*** RECORDS TO USE Section Begins ***
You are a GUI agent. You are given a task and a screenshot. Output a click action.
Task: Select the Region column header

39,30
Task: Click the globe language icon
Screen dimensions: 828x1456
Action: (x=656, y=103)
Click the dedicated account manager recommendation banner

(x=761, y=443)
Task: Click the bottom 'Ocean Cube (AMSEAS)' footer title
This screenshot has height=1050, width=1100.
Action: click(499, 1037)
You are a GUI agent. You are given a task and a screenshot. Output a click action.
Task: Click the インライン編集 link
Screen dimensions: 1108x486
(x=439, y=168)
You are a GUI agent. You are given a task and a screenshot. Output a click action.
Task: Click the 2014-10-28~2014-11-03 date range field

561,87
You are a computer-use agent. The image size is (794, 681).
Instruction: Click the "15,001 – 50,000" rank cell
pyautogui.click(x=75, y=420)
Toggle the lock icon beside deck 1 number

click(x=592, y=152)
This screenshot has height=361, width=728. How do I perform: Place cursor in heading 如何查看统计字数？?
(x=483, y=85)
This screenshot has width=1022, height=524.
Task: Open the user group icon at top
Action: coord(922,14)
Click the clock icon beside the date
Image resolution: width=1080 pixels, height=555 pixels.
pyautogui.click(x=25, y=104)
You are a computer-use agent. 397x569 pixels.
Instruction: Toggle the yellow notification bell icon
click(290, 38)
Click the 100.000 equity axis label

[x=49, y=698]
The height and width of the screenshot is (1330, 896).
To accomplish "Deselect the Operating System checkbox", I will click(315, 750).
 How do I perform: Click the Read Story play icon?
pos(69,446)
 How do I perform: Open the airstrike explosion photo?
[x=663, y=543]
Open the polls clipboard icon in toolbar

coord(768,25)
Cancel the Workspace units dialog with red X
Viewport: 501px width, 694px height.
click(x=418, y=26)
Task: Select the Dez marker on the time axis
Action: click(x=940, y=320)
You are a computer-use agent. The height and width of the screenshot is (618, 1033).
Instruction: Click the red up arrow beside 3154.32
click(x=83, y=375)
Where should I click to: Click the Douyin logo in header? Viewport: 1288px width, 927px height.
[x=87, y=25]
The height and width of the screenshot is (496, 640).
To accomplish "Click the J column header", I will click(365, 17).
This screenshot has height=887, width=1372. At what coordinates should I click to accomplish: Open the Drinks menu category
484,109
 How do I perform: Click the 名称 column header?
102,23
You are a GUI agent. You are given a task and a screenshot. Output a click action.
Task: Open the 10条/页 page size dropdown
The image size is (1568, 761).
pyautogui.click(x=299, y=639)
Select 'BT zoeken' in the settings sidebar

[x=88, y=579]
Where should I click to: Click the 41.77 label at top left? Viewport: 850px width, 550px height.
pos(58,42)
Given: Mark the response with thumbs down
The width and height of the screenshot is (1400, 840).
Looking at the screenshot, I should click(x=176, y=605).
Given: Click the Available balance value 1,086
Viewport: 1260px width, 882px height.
*** RECORDS TO USE Section Ends ***
**ACTION ITEM**
If a line in the listing contains the string "will", count it; then give only the number of such lines.

**YOUR SOLUTION**
2